Very appropriate topic. On the flip side is grade inflation, which dilutes the value of consistent, properly graded climbs. Beckey pegged them well in his intro to CAG #1, but look at Nelson's guide: Grade III for Rainier, D.C.? (Beckey I+); Grade II for Easton Glacier (Beckey I); or Smoot's "Rock Climbing in Washington": Grade III for Concord Cave Rte. and Grade III for South Arete, SEWS??? Nyet, comrades.

Posted

quote:

Originally posted by Letko Andropoff:

Grade III for South Arete, SEWS??? Nyet, comrades.

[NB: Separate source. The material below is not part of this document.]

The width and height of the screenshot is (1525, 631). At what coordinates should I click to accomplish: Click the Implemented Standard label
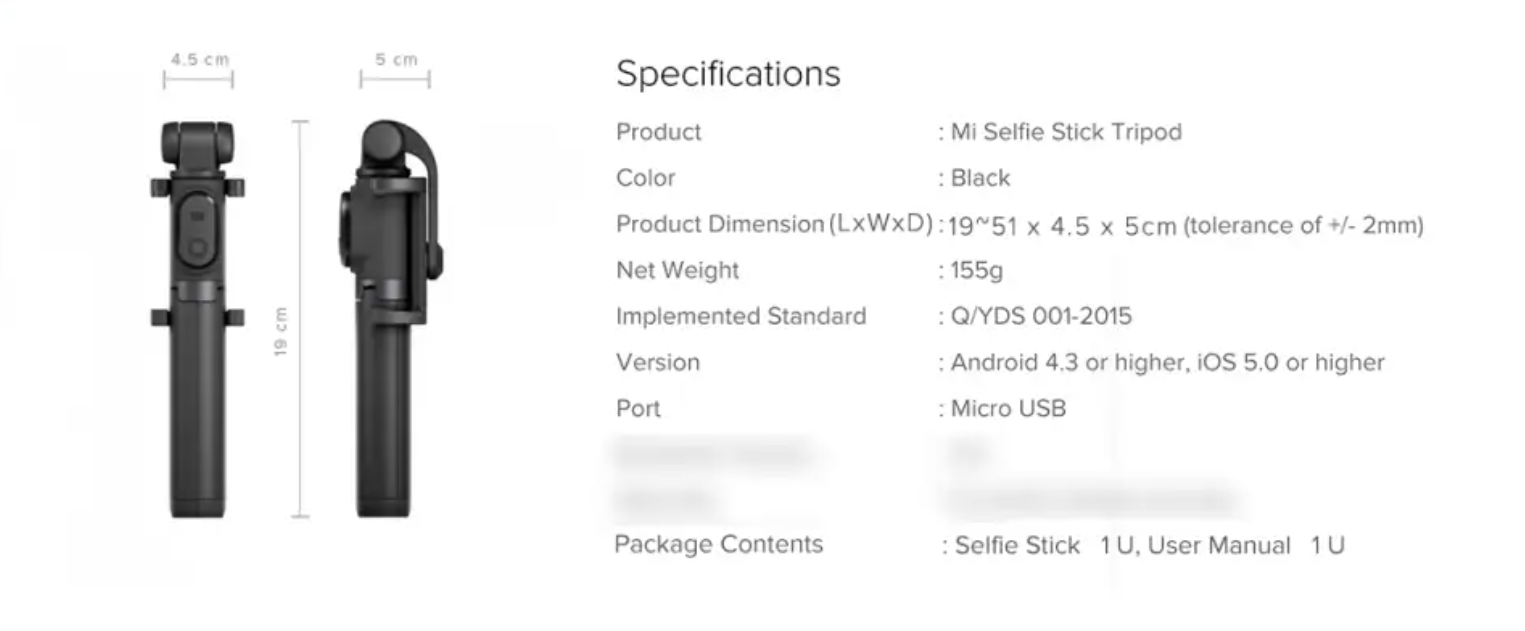tap(741, 316)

South Arete, SEWS becomes a Grade III when you're stuck behind a busload of ...

 

The Toof might even be Grade IV then...

  • 1 month later...
Posted

Back in the days when "rock-climbing" was widely considered a sub-discipline of "mountaineering", and years before I had heard of the Yosemite Decimal System, "fourth class" was widely considered to be the level of difficulty/exposure where a mountaineering party employs a rope and formal belays, but little or no intermediate protection between belays stations. The problem with such a definition is its subjectivity. Depending on who is leading, "fourth class" might include difficulties to 5.8 or higher! A classic example would be the account George Lowe wrote of his climb on the South Buttress of Mt. Moran with Peter Habeler. Lowe reported that they had begun climbing unroped, but as the difficulties approached the 5.10a level, he raised the subject of roping up. Habeler reportedly laughed off the suggestion, thinking Lowe was joking... "surely you don't need a rope for THIS!?!" So the question arises: is the Habeler Variation on the South Buttress of Mt. Moran 5.10, as the guidebook states, or "third-class" (necessitating the use of hands for balance, but easy enough to do without a rope)? in current practice, the terms "third class" and "fourth class" are perhaps better understood as describing the style a particular climbing team used on a climb, rather than the difficulty of the actual climbing.

-Curt

  • 4 weeks later...
Posted

My experience with routes listed as 4th class is this: They have been routes where the actual physical climbing did not require any special technique(like say as hard as really steep stairs or a ladder, or getting onto a bunk bed), but a fall could be serious or fatal and a rope is highly recommended. Sometimes class 4 has just put me on exposed ledges I can pretty much walk on, maybe using my hands for security. If the rock is loose, the route description usually(not always) says something about that. On the other hand if the rock is solid, it is sometimes stated. If nothing is stated I pretty much prepare for whatever, but the rock quality hasn't been an issue on that route. Sometimes I've done a route listed as 4th class, but was actually, in my opinion, more like low class 5. Others may have different views and/or experiences.

Posted

this is a hilarous resurfacing of a shitty topic.

fourth class is probably the most dangerous rating in climbing due to its' ambiguity in protection- but, that's chosspiles for you!